The Indian Computer Emergency Response Team (CERT-In) has issued a high-severity alert regarding multiple security vulnerabilities found across a wide range of Apple products. The flaws, if exploited, could allow attackers to execute arbitrary code, bypass security mechanisms, escalate privileges, or cause denial-of-service (DoS) conditions on affected devices. This warning is part of the recently released vulnerability note CIVN-2025-0163.
CERT-In warns against the risk
According to CERT-In, the vulnerabilities impact several Apple operating systems, including iOS, iPadOS, macOS, watchOS, tvOS, and visionOS. Devices running versions older than the latest available releases are particularly at risk. The affected versions include iOS prior to 18.6, iPadOS prior to 17.7.9 and 18.6, macOS Sequoia before 15.6, macOS Sonoma before 14.7.7, macOS Ventura before 13.7.7, watchOS before 11.6, tvOS before 18.6, and visionOS before 2.6.
CERT-In’s advisory highlights that the risks posed by these vulnerabilities are significant. If exploited successfully, an attacker could gain unauthorised access to sensitive information, manipulate system data, disrupt services, or take complete control of the affected devices. These flaws result from a variety of technical issues, such as type confusion, integer and buffer overflows, race conditions, logic errors, improper input validation, flawed memory management, and incorrect privilege handling. Attackers can potentially exploit these by sending specially crafted requests to the targeted system.
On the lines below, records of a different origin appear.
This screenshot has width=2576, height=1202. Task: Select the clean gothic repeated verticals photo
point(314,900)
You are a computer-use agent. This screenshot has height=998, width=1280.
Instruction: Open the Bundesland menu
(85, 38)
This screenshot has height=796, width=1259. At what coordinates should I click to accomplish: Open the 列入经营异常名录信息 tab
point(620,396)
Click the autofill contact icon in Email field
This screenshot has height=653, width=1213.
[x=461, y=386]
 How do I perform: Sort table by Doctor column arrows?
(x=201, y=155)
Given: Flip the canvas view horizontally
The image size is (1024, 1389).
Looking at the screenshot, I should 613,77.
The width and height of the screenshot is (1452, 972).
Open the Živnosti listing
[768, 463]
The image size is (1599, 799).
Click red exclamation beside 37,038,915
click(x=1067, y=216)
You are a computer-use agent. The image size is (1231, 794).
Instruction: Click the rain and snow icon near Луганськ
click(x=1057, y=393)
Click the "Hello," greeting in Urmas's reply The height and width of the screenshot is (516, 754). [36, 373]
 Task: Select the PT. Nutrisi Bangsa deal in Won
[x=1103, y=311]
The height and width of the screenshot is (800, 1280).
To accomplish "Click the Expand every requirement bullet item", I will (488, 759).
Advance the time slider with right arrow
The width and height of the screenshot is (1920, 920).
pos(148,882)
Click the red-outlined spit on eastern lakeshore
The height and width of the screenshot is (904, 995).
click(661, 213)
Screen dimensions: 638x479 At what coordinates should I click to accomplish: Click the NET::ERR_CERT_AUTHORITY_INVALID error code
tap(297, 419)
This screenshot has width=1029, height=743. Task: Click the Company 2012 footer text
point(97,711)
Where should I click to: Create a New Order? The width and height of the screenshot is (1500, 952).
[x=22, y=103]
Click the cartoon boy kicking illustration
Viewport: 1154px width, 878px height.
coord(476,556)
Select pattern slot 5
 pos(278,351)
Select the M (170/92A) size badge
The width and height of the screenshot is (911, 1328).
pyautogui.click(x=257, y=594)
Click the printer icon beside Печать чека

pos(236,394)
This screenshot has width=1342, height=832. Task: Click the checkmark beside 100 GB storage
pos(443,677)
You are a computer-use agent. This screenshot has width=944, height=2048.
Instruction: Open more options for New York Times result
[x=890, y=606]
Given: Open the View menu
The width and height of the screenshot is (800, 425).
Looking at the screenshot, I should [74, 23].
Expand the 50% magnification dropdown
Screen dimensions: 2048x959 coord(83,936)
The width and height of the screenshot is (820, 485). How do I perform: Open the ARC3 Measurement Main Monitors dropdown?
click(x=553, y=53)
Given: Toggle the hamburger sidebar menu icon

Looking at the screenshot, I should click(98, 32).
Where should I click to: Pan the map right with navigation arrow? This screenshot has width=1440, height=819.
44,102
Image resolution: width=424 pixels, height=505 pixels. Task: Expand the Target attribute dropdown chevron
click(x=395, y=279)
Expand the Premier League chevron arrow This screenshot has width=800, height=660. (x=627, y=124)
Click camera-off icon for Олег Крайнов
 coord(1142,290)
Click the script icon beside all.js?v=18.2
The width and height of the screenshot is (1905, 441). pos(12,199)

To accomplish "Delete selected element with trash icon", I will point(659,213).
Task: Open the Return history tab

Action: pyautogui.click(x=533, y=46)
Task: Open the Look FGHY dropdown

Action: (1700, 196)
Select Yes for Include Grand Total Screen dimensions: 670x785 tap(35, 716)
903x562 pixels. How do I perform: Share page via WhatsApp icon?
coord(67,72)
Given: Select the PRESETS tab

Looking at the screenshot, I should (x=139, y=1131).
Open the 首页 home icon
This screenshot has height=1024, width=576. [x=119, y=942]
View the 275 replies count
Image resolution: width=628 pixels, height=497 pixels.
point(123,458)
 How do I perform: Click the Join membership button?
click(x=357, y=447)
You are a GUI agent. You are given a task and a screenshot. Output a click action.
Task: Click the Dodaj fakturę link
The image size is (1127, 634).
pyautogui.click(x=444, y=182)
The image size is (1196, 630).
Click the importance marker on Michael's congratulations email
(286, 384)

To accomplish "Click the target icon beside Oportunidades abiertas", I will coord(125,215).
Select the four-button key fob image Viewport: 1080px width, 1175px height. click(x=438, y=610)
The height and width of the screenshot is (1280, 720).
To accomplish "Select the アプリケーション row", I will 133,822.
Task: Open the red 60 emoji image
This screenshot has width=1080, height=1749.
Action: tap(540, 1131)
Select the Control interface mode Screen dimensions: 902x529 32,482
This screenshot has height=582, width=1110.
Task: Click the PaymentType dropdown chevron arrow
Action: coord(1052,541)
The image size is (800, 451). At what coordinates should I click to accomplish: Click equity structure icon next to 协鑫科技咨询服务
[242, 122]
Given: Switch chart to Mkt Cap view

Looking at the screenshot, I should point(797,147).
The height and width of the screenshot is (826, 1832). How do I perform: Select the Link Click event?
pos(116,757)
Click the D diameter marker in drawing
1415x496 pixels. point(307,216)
The cyber agency has assessed the overall risk as high, particularly for both individual users and organisations that depend on Apple devices for critical functions. The consequences of a successful attack could include data breaches, system downtime, and severe reputational harm. CERT-In has strongly advised users to treat this issue as a priority and take immediate steps to secure their devices.
How to stay protect your devices
In response, Apple has released patches addressing the identified vulnerabilities. Users are urged to promptly apply these updates to ensure their systems are protected. The relevant security patches are available through Apple’s official support channels and cover all impacted platforms. Users can find update details on Apple’s website via dedicated links to updates for iOS, iPadOS, macOS, watchOS, tvOS, and visionOS. These include support documents with IDs such as 124148, 124149, 124150, 124151, 124155, 124147, 124153, and 124154.
CERT-In has also encouraged users to adopt standard cyber hygiene practices. These include avoiding unverified applications, not clicking on suspicious links, regularly monitoring devices for abnormal activity, and keeping systems up to date with the latest software patches. Organisations should also ensure their IT teams are aware of the issue and implement the updates across all Apple-based endpoints without delay.
This advisory comes as a reminder of the growing complexity of cyber threats targeting widely used consumer and enterprise technologies. With Apple products playing a key role in both personal and business environments, keeping them secure is critical. For further information, users can visit the official CERT-In website or Apple’s support pages to access technical documentation and patch details.